Sakladığı gazete kupürlerini göstererek, Damızlık Kızın Öyküsü’nün, romanda anlatılan bütün ürkütücü olayların… aslında hayal gücü kadar dünya tarihinin karanlık bölümlerinden çıktığını söylemişti Atwood. Damızlık Kızın Öyküsü gerçekten de okura karanlık bir dünya sunuyordu, Ahitler ise ilk romanın yazılmasının üstünden 15 yıl geçtikten sonra başka bir hayatın mümkün olabileceğine dair küçük bir kapı aralıyor. Daha önce de köşeye sıkışan ve her defasında üstesinden gelmeyi başaran kadınlar, bunun yolunun birbirlerine anlattıkları hikâyelerden geçtiğini biliyorlar.
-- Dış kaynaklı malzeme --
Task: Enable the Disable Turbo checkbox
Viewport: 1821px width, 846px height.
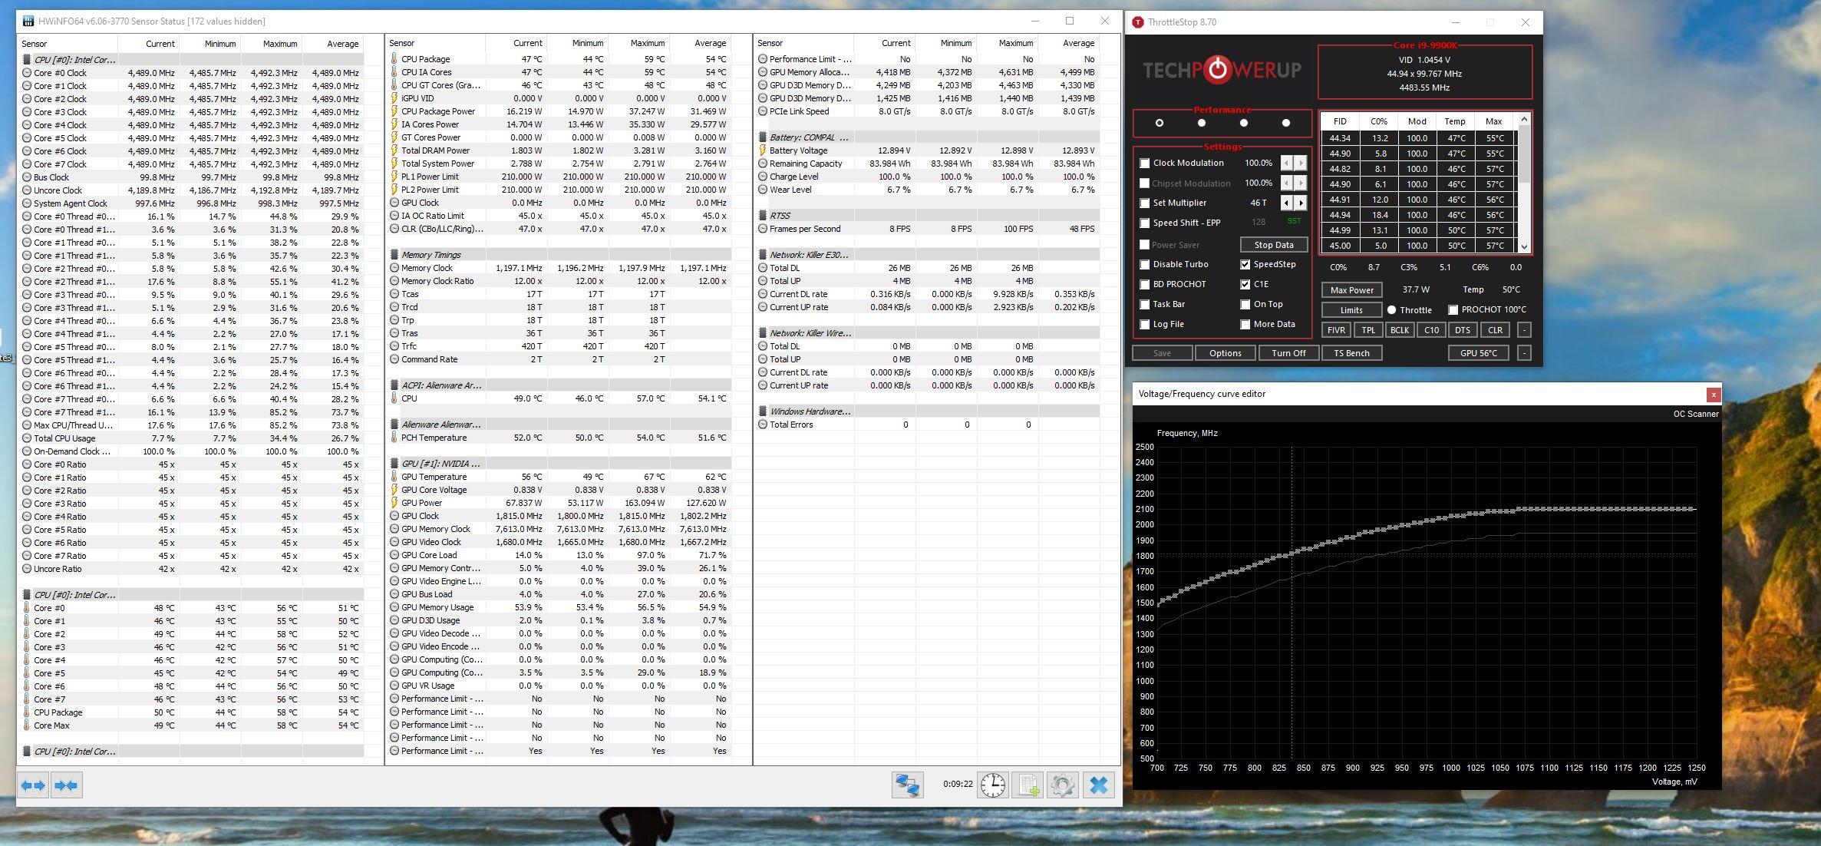Action: coord(1145,264)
Atwood kurguladığı dünyanın hayal edilmesini değil düşünülmesini istiyor. Toplumsal ahlâki değerlerin iktidarlar tarafından nasıl yerle bir edildiğini ve bunun nasıl sistematik bir şekilde yapıldığını anlatıyor. Lydia Teyze bir şekilde ikili oynayarak kendince bir iktidarı sembolize ediyor; insanların güçleri ya da zayıflıkları, onların düşüşleri ve yükselişleriyle yakından ilgileniyor ve bütün bunları kendi kurduğu tiyatronun içine yerleştiriyor.
Atwood bize bildiğimiz dünyanın nasıl döndüğünü bir kez daha hatırlatıyor: Yeryüzünün her yerinde devletler, iktidarlar ve otoriteler var; kurulabilir, sistem haline gelebilir ve elbette yıkılabilirler. Koca dünyayı bir ev, iktidarları baba olarak yorumlarsak kız ya da erkek fark etmeksizin bütün çocuklara tek önerim günün birinde mutlaka evden kaçmaları ve kaçtıkları yere asla geri dönmemeleri, kendi dünyalarını kurmaları olacaktır. Toplumlar dini inançları ve aileyi ne kadar yüceltirse dinin ve ailenin içindeki çürüme bir o kadar büyüyor. Bedenlerini tanıyamadan yetişkin olan ve kendilerini yine tanımadıkları düşünce sistemlerinin içinde bulan çocuklar bir gün mutlaka evin ve evrenin yıkılabileceğini bir yerde öğreniyorlar. Umutsuzluğa kapılırsanız bir gün evden kaçabileceğinizi hayal edin.